## VORLIEGENDER TEXT

# 140mm Lüfter Extrem gesucht



## GK-ken (21. August 2018)

*140mm Lüfter Extrem gesucht*

Hallo,

ich bin auf der Suche nach einem 140mm Lüfter für mein Gehäuse. Auf extrem kleinem Raum habe ich 2 Grakas und einen i7 unter Wasser gesetzt. Läuft seit einem Jahr recht gut, aber diesen Sommer überhitzte die CPU und ich musste sie Köpfen. Dennoch erreiche ich knappe 90C im normal-Betrieb und Wassertemperaturen von über 60C bis an die 70C.
Habe schon einige Lüfter gefunden aber leider "nur" 120mm wie z.B. 

Enermax D.F. Storm 263m3/h

Oder diese 140mm Lüfter der von den Technischen Werten unterhalb der Leistung des Enermax liegt

Akasa Viper R 200m3/h

Noctua NF-A14 industrialPPC 3000 PWM 269m3/h

Das sind die einzigen Lüfter die ich gefunden habe und meinen erwartungen zumindest auf dem Blatt entsprechen.
Mir ist es absolut egal wie laut die Lüfter sind. Sie sollen ihren Job nur richtig gut machen. Kennt vielleicht jemand 140mm Lüfter die stärker sind als die von mir genannten bei der üblichen Bauhöhe von 25mm.

Mein Rig:

i7 4790K
2x GTX 780
4 x 8TB HDD
350mm AGB Zylinder
420mm Radiator 30mm dick
Define R5

2 Eingangs und 3 Ausgangslüfter


----------



## LastManStanding (21. August 2018)

*AW: 140mm Lüfter Extrem gesucht*

Hier im Forum gibt es von "Kabelbinder" <--Username ein sehr gutes Lüfter roundup mit allem drum und dran.
wenn das nicht hilft Industrielüfter von Papst ebm die haben sehr druckstarke Lüfter:
Ich habe für extreme Fälle mit übertaktung und Benschmarks eine Halterung im Gehäuse für diesen Lüfter Modifiziert 300m³/h bei 51 dezibel Schalldruck. Aber solche Lüfter laufen natürlich nur noch mit externem Netzteilchen. Je nach dem was du brauchst^^


----------



## NatokWa (22. August 2018)

*AW: 140mm Lüfter Extrem gesucht*

Evtl. solltest du schlicht überlegen statt des (Für dieses Setup VIEL zu kleinen) Radiators IM System einen MoRa drauf oder daneben zu stellen . Erledigt das Platzproblem UND das Temperatur/Lüfter Problem . 
Alternativ könntest du auch die 2 GraKa's gegen EINE modernere austauschen welche die gleiche (oder bessere) Leistung bei deutlich weniger Hitzeentwicklung liefert .

Warum ? Nur mit einem stärkeren Lüfter wirst du das Prolem das du hast nur um ein paar Grad verschieben , du hast schlicht VIEL zu wenig Kühlfläche für dieses Setup , das läßt sich nicht Schönreden .


----------



## GK-ken (23. August 2018)

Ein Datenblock
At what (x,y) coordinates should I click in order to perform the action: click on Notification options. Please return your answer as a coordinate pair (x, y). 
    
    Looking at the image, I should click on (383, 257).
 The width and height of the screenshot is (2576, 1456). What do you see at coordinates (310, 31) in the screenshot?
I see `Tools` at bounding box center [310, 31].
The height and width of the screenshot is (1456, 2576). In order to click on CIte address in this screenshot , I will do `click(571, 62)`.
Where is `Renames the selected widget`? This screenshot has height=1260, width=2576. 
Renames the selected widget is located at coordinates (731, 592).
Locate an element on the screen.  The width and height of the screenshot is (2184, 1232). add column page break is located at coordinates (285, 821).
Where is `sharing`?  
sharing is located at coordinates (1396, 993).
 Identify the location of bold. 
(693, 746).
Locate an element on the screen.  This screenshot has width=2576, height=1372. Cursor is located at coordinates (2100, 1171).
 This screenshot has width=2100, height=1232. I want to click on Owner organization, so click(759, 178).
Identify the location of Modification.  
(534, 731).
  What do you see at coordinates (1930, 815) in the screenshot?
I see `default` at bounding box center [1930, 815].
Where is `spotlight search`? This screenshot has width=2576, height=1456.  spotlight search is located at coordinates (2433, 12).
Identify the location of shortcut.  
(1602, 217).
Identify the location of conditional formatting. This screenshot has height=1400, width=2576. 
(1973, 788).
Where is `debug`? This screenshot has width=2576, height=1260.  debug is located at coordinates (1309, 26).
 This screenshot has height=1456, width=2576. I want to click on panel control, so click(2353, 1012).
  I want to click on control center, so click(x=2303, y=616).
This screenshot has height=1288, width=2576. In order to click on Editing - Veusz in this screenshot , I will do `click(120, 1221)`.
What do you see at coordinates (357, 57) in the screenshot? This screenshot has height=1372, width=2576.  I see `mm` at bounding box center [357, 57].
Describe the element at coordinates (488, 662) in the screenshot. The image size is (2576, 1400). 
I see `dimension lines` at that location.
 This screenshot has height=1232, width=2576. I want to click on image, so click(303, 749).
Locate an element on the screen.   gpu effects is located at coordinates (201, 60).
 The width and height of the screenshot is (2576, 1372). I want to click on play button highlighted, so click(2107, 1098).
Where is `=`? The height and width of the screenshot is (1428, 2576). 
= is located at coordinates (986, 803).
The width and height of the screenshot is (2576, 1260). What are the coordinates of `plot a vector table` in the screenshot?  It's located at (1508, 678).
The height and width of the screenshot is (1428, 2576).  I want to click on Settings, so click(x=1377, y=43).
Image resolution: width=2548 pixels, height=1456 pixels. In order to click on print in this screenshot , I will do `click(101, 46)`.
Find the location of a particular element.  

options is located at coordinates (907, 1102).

## AUFGABE 1
Beantworte anhand des Forumsthreads über 140-mm-Lüfter die folgenden Fragen.
(a) Welches Gehäuse führt GK-ken in der Liste zu seinem Rig auf?
(b) Welchen Luftdurchsatz und welchen Schalldruck nennt LastManStanding für den Lüfter, für den er eine Halterung modifiziert hat?
(c) Was sollte GK-ken laut NatokWa statt des Radiators im System auf oder neben das Gehäuse stellen?
## AUFGABE 2
Finde alle Zeilen der Datensätze, in denen die Zeichenfolge "location" vorkommt, und gib jede davon vollständig wieder.

## RICHTIGES ERGEBNIS 1
(a) Define R5
(b) 300 m³/h bei 51 Dezibel Schalldruck
(c) Einen MoRa

## RICHTIGES ERGEBNIS 2
 Identify the location of bold. 
Identify the location of Modification.  
Identify the location of shortcut.  
Identify the location of conditional formatting. This screenshot has height=1400, width=2576. 
I see `dimension lines` at that location.
Find the location of a particular element.  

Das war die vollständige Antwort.